(RNS) — As is true for Palestinians across the West Bank, life in the small Bedouin village of Umm al-Khair has become increasingly precarious.
In addition to ongoing demolitions of their homes by the Israeli military, the Bedouin Palestinians living there, most of them shepherds, have been denied access to their grazing lands by encroaching Jewish settlers who have encircled them in an increasingly tight vise.
Two of the village’s leaders, Awdah Hathaleen, and his cousin, Eid Suleiman Hathaleen, were recently invited to talk about their plight to Jewish and Christian congregations in the U.S.
But when they arrived at San Francisco International Airport on Wednesday (June 11), U.S. Customs and Border Protection revoked their visas and put them on a plane back home the following day.
Phillip Weintraub, a member of the Bay Area synagogue that was to host the two, was at the airport to greet them Wednesday afternoon. He waited for hours.
“As I understand it, their visas were canceled,” said Weintraub. “I don’t know when they were canceled. We don’t know why they were canceled. Basically it was an act of cruelty beyond imagination for folks coming out of humanitarian vision to thank their friends and raise funds for their children’s village summer camp.”

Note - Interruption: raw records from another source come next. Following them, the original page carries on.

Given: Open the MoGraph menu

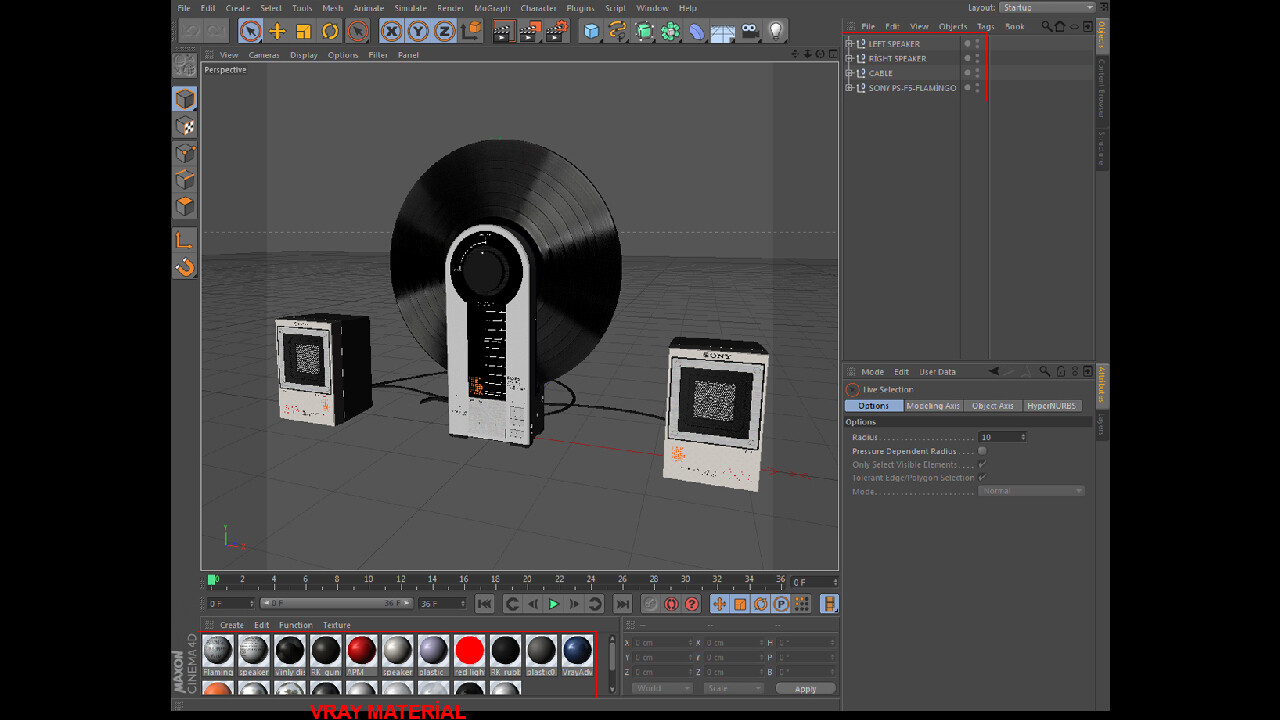Looking at the screenshot, I should click(x=494, y=7).
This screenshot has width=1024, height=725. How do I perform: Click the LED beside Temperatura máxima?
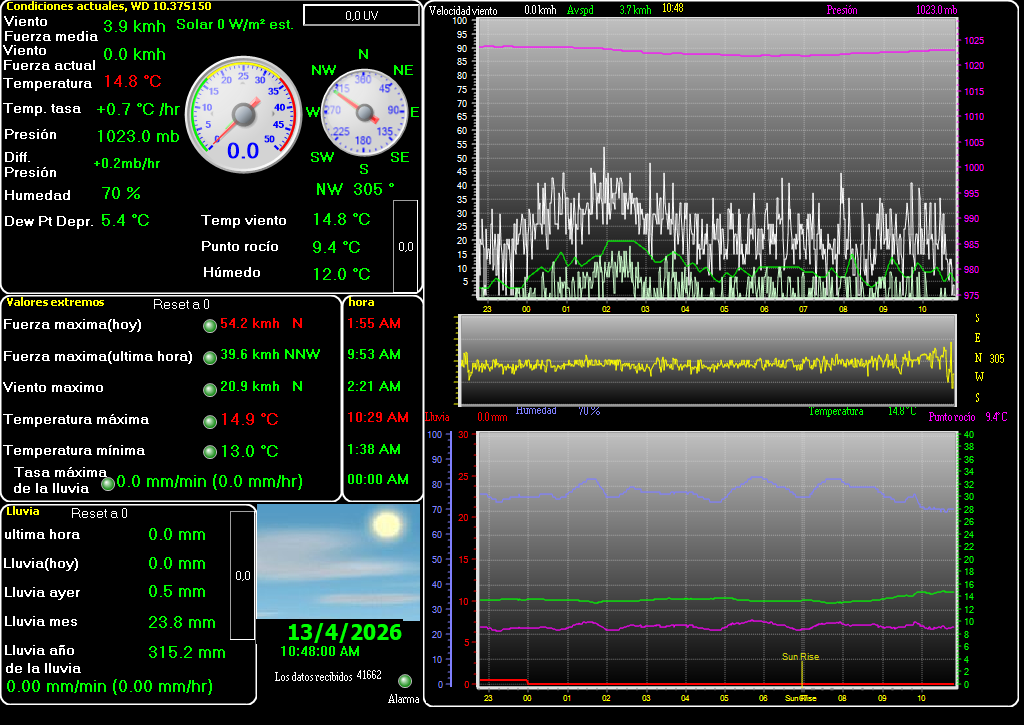pos(210,421)
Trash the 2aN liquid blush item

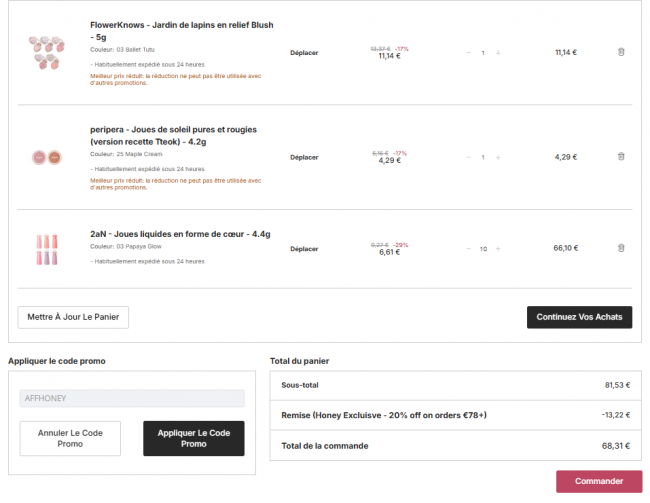point(621,248)
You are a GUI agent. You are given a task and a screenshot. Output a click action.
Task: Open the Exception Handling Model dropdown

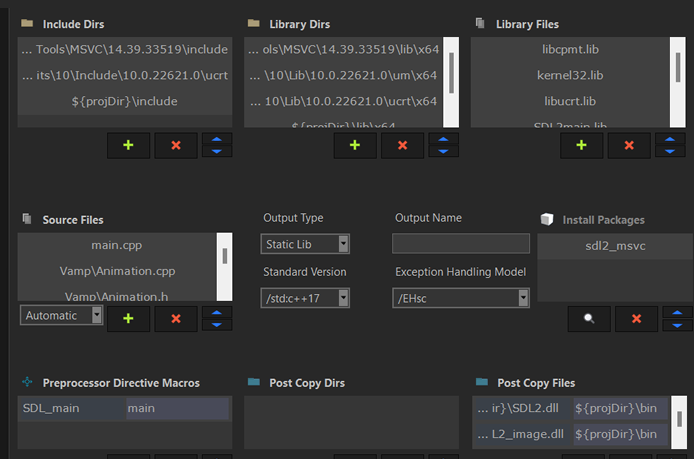click(x=460, y=297)

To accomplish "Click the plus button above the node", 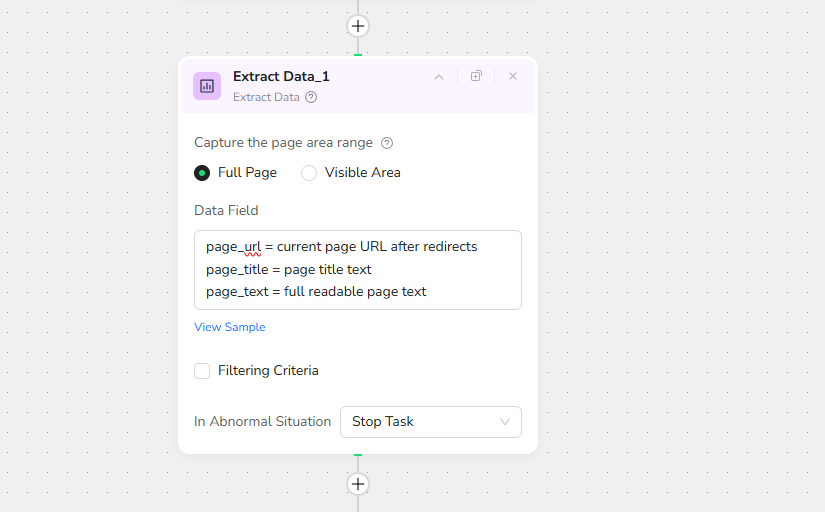I will point(358,26).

Jews, Christians and Muslims rallied Thursday, June 12, 2025, for the release of two Palestinians who were denied entry at San Francisco International Airport. (Photo courtesy Ben Linder)
Other Jews, Christians and Muslims who spent all of Thursday agitating for their release were outraged.
“If we can’t have peace activists from Palestine come to the U.S., after they’ve been screened by the U.S. embassy and given visas, what does that mean for the ability to have communication?” said Ben Linder, a volunteer with the Silicon Valley chapter of J Street, the American Jewish organization dedicated to a peaceful resolution of the Israeli-Palestinian conflict. “It’s really a silencing of speech.”
The two Palestinian men live in Masafer Yatta, a region of the South Hebron hills recently featured in the Oscar-winning Israeli-Palestinian documentary “No Other Land.” Awdah Hathaleen, 51, teaches English in a local school and contributes stories to the news outlet +972 Magazine. Eid Suleiman Hathaleen, 42, is a photographer and self-taught artist. His father, Haj Suleiman al-Hathaleen, was a town elder who was run over and killed by an Israeli police truck in 2022.
In an interview with Religion News Service in the village of Umm al-Khair on May 25, both men said they were committed to nonviolent resistance.
“These are our neighbors,” said Eid Suleiman Hathaleen, speaking of the Jewish settlers who live just yards away. “With all my pain, with all my problems with them, with all the violence they do against me, with all the demolitions, I say they are neighbors. I have no problem with them living nearby. My vision of the future is to be equal like them in everything: rights, construction, planning, living in peace.”
Eid Suleiman Hathaleen holds a model of a Caterpillar D11 bulldozer that he built in the West Bank. (Courtesy photo)
The Hathaleen cousins and many others from Masafer Yatta, a collection of 19 Palestinian hamlets in the West Bank, have formed enduring ties with Jewish and Christian peace activists, including members of the Kehilla Community Synagogue in Piedmont, California, which adopted the town in a kind of allyship.
In 2022, the synagogue formed a group, Face to Face: Jewish-Palestinian Reparations Alliance. Members of the group met with the two Palestinians via Zoom on a regular basis.
Members of the Kehilla synagogue visited the village and contributed to a summer camp for its children.
Earlier this year they began planning a trip to the U.S. for the two Palestinian activists in cooperation with the Center for Jewish Nonviolence and other groups. They planned to travel to Boston and Washington, D.C., to meet with members of Congress.
House demolition in Umm al-Khair village in the West Bank in 2016. (Photo by Martin Barzilai)
Weintraub and other interfaith partners, including Zahra Billoo, executive director of the San Francisco Bay Area chapter of the Council on American-Islamic Relations, were able to call on the Bay Area congressional delegation, including former speaker Rep. Nancy Pelosi, to issue a statement calling for a congressional inquiry into the revoked visas.
“We had a beautiful show of interfaith solidarity over the course of the day and hundreds of people came through. We had a press conference, an interfaith vigil, a rally,” said Billoo. “Unfortunately, we were not able to change the outcome for these two men. They were denied access to counsel during the whole ordeal, and they were returned home.”
On Friday, the two men were scheduled to arrive in Doha, the capitol of Qatar, en route to Amman, Jordan, and then back home to the West Bank.